Posted by: dejah thoris | October 09, 2005 at 08:06 PM
Being Catholic myself I find it amusing that Catholic women have no problem supporting bigotry towards gays. Women still can't be priests. They are second class in their own religion. No wonder they don't have a problem persecuting gays. When gays are the issue women can stand in the group that hate them as equals with the men that hate gays. It reminds me of something a friend of mine said after 9/11. He said it was the first time he as a puerto rican felt equality in America because we all suddenly came together as one against a common enemy. After the hysteria died down feelings returned to the routine he was used to, but he still marvels at the feeling of being equal. Once the gay marriage issue is resolved one way of another, the attention will fade and what of the women? They will still be second class citizens in their own religion. The moto is "United we stand, divided we fall." Think about it...

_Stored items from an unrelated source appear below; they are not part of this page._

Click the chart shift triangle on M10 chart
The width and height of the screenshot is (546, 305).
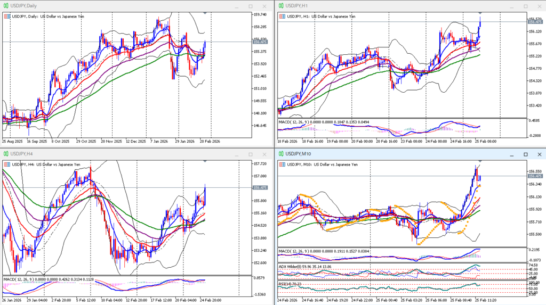pyautogui.click(x=480, y=160)
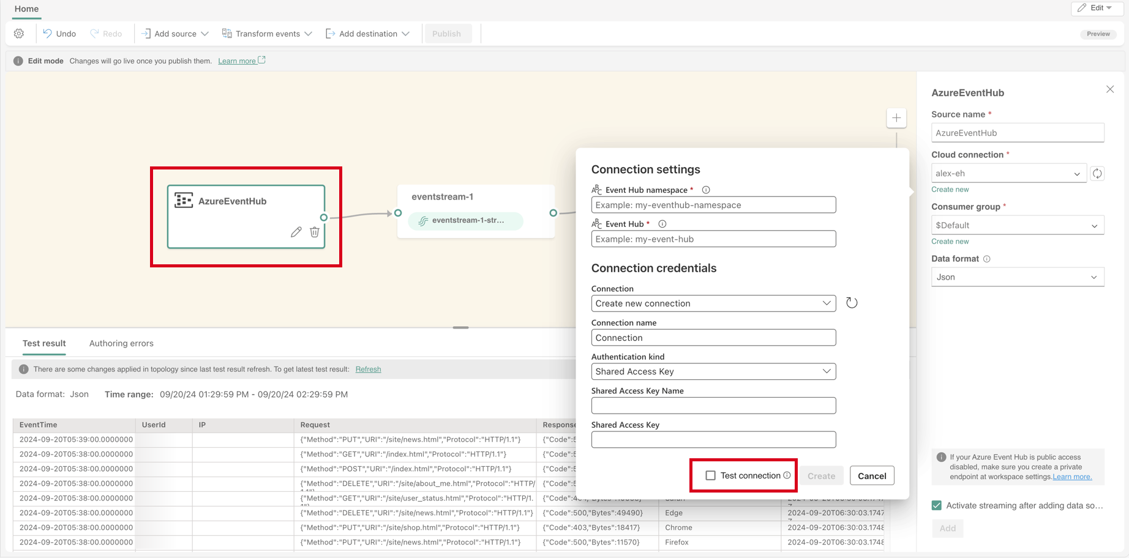Refresh the connection list icon
Viewport: 1129px width, 558px height.
[x=852, y=303]
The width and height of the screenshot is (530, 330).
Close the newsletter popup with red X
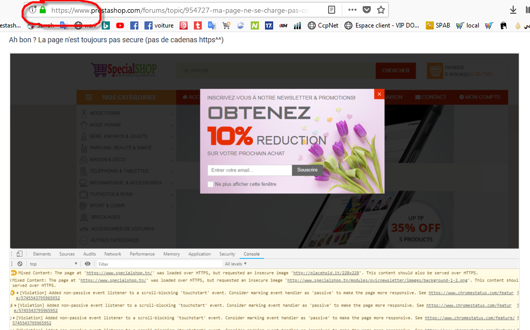click(379, 94)
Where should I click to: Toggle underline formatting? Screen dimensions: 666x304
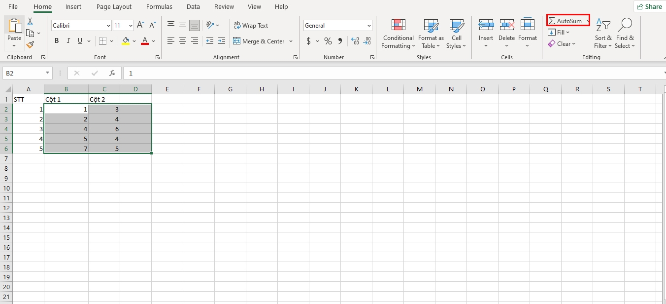pyautogui.click(x=79, y=40)
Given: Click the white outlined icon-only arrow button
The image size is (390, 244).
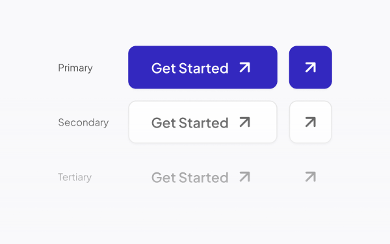Looking at the screenshot, I should 311,122.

Posted by: John Hosty | October 09, 2005 at 08:34 PM
My career requires travel throughout North America as well as Europe and Asia. My fluency in the three major languages of the hemisphere allows me to be a rather informed and aware consumer of GLBT realities on the street.
There is a difference in Canada today. Even the initial freedom provinces of ON and BC are different when given federal as well as provincial or territorial rights. Activists are no longer involved in fighting for rights, but now attempting to assimilate into the privileges and responsibilities of full citizenship.
Nothing is still to be won. ALL rights, including the military and the ability to marry your spouse on base officiated by a willing chaplain.
The United Church of Canada, the largest Protestant denomination in Canada, is gay-affirming (with a conscience clause for detractors - yet they must find another to do it.)
Unless the MA toehold is kept, the march toward freedom may indeed take generations in the USA. Of course, we welcome our brothers and sisters yearning to breathe free, to take to the highway as well as the street, and just head for " The True North Strong and Free."
Posted by: A&R S | October 11, 2005 at 08:33 AM
Julian Bond, Chairman of Board, NAACP
African Americans ... were the only Americans who were enslaved for two centuries, but we were far from the only Americans suffering discrimination then and now. Sexual disposition parallels race. I was born this way. I have no choice. I wouldn’t change it if I could.
Sexuality is unchangeable.
Many gays, many lesbians, worked side by side with me in the civil rights movement. Am I supposed to tell them now thanks for risking their lives and their limbs to help me win my rights but that they are excluded because of the circumstances of their birth? Not a chance.
The lessons of the civil rights movement of yesterday … is that sometimes the simplest of ordinary everyday acts, of taking a seat on a bus, of sitting down at a lunch counter, of applying for a marriage license, sometimes these can have extraordinary consequences, can change our world.
Upon receiving Equality Virginia’s Equality Commonwealth Award.
I found this posted on another site.